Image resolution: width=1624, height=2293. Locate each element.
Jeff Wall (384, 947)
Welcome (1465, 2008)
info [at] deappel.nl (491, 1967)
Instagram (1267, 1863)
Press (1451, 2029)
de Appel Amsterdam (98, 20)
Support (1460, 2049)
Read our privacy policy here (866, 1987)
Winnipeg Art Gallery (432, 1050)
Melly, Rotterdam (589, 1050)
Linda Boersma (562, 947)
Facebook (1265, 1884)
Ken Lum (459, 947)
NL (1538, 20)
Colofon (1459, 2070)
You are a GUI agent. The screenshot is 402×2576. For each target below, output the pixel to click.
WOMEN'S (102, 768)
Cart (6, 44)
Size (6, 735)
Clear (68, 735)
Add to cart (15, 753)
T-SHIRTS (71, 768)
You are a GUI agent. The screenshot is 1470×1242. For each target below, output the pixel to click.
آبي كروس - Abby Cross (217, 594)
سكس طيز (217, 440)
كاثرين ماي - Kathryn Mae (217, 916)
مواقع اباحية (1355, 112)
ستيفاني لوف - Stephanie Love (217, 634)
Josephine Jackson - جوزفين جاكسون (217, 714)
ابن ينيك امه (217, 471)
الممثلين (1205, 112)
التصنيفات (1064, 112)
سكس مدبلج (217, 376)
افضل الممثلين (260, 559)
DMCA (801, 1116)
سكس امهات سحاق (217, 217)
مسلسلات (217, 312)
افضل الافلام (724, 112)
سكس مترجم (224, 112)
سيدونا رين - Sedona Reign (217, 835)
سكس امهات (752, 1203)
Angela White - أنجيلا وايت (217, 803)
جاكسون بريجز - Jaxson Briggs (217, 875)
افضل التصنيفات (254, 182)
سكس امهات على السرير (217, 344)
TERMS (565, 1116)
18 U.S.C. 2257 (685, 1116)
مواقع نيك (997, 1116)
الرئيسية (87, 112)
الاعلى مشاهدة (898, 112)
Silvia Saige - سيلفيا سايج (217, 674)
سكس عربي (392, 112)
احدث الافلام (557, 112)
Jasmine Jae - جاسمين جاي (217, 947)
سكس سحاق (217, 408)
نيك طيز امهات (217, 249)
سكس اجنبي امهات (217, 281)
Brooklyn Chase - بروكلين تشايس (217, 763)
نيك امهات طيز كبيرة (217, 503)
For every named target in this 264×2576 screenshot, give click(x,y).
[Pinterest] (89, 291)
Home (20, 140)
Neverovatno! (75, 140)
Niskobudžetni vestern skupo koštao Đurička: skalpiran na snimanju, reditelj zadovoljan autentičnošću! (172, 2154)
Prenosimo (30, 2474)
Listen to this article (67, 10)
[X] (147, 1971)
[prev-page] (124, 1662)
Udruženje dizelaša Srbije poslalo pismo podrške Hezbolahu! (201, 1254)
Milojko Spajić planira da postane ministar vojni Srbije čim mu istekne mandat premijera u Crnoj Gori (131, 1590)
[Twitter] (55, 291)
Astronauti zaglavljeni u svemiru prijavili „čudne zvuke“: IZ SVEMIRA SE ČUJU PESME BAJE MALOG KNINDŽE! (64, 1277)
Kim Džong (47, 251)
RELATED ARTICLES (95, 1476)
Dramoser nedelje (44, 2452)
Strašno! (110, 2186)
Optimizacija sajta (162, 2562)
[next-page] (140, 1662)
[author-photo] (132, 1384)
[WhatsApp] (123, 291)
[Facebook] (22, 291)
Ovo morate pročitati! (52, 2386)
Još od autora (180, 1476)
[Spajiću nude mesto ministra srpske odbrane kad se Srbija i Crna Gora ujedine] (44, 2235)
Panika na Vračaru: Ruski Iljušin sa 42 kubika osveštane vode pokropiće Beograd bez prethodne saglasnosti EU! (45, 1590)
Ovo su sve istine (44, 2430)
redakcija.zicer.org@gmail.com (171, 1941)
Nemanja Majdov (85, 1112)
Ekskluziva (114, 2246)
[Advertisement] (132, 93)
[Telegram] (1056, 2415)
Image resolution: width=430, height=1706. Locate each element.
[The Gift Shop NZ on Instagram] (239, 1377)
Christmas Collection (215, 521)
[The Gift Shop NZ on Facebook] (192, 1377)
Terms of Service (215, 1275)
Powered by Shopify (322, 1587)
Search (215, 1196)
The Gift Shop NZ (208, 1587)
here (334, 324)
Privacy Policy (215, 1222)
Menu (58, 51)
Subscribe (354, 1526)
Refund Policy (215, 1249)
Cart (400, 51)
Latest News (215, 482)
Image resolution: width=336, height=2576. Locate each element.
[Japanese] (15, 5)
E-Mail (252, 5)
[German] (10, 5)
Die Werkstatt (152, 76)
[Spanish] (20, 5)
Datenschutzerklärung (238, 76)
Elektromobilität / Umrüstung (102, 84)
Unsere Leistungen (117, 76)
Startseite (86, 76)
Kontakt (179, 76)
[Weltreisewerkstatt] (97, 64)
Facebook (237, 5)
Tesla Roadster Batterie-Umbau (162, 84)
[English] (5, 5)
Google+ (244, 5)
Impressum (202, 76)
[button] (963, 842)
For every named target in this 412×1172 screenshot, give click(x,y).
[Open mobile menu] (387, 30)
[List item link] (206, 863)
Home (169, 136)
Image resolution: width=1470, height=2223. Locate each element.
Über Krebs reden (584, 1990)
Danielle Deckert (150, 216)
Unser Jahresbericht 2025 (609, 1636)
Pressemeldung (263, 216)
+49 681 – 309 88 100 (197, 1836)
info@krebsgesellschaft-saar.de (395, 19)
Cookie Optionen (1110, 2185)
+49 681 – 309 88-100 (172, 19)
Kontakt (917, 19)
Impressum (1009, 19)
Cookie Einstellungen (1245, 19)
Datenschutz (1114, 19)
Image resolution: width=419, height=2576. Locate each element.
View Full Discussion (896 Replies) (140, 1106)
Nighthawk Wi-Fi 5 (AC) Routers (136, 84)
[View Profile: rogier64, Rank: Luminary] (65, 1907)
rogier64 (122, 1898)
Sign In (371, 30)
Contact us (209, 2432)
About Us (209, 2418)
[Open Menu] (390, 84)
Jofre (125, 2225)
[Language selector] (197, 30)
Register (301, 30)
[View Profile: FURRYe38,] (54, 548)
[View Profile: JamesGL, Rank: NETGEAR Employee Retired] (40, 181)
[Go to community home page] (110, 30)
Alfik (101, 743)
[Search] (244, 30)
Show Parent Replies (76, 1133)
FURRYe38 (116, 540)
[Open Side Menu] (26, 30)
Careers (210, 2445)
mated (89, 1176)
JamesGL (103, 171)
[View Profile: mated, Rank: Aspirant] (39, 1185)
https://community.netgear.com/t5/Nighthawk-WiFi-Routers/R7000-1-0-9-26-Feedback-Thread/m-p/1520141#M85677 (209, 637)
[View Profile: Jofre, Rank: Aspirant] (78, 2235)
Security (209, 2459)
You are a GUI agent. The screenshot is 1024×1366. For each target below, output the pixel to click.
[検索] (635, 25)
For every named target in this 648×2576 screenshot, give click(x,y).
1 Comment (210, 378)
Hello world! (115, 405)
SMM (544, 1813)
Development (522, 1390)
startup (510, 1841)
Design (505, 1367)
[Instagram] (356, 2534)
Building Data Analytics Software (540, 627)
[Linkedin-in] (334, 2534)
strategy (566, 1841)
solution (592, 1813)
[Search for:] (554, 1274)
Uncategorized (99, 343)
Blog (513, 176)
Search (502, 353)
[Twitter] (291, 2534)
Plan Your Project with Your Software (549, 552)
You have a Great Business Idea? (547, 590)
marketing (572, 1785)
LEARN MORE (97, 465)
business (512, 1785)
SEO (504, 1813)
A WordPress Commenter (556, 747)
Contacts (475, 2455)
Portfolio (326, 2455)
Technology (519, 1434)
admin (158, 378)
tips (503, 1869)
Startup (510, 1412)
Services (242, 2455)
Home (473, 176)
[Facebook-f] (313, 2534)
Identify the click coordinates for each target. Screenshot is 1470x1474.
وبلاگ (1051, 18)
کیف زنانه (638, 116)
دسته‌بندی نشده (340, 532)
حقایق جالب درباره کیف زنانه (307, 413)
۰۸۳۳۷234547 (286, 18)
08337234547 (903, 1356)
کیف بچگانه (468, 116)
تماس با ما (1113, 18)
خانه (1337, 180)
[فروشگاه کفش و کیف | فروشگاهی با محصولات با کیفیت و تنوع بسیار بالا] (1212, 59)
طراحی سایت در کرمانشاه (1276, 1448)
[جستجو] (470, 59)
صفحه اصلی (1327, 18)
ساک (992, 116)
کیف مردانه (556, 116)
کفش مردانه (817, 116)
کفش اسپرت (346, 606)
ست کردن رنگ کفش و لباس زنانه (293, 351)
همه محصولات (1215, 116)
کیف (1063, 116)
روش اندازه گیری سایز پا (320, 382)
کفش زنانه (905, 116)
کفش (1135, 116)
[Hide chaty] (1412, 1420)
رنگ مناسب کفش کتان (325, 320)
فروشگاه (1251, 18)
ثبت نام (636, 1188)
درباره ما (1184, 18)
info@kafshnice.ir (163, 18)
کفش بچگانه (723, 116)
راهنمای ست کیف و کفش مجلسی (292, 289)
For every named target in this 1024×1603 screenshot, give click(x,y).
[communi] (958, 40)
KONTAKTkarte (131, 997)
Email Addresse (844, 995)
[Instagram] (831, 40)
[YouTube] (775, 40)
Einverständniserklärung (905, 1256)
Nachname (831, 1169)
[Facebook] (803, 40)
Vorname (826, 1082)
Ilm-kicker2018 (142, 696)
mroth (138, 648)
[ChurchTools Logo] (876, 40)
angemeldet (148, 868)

- - - -

# Task statement:
Precisely the lines between those holding "RELATED ARTICLES (95, 1476)" and "Tesla Roadster Batterie-Umbau (162, 84)", inclusive, are to be reproduced from the listing above, with nothing added.

# Worked solution:
RELATED ARTICLES (95, 1476)
Dramoser nedelje (44, 2452)
Strašno! (110, 2186)
Optimizacija sajta (162, 2562)
[next-page] (140, 1662)
[author-photo] (132, 1384)
[WhatsApp] (123, 291)
[Facebook] (22, 291)
Ovo morate pročitati! (52, 2386)
Još od autora (180, 1476)
[Spajiću nude mesto ministra srpske odbrane kad se Srbija i Crna Gora ujedine] (44, 2235)
Panika na Vračaru: Ruski Iljušin sa 42 kubika osveštane vode pokropiće Beograd bez prethodne saglasnosti EU! (45, 1590)
Ovo su sve istine (44, 2430)
redakcija.zicer.org@gmail.com (171, 1941)
Nemanja Majdov (85, 1112)
Ekskluziva (114, 2246)
[Advertisement] (132, 93)
[Telegram] (1056, 2415)
Image resolution: width=430, height=1706. Locate each element.
[The Gift Shop NZ on Instagram] (239, 1377)
Christmas Collection (215, 521)
[The Gift Shop NZ on Facebook] (192, 1377)
Terms of Service (215, 1275)
Powered by Shopify (322, 1587)
Search (215, 1196)
The Gift Shop NZ (208, 1587)
here (334, 324)
Privacy Policy (215, 1222)
Menu (58, 51)
Subscribe (354, 1526)
Refund Policy (215, 1249)
Cart (400, 51)
Latest News (215, 482)
Image resolution: width=336, height=2576. Locate each element.
[Japanese] (15, 5)
E-Mail (252, 5)
[German] (10, 5)
Die Werkstatt (152, 76)
[Spanish] (20, 5)
Datenschutzerklärung (238, 76)
Elektromobilität / Umrüstung (102, 84)
Unsere Leistungen (117, 76)
Startseite (86, 76)
Kontakt (179, 76)
[Weltreisewerkstatt] (97, 64)
Facebook (237, 5)
Tesla Roadster Batterie-Umbau (162, 84)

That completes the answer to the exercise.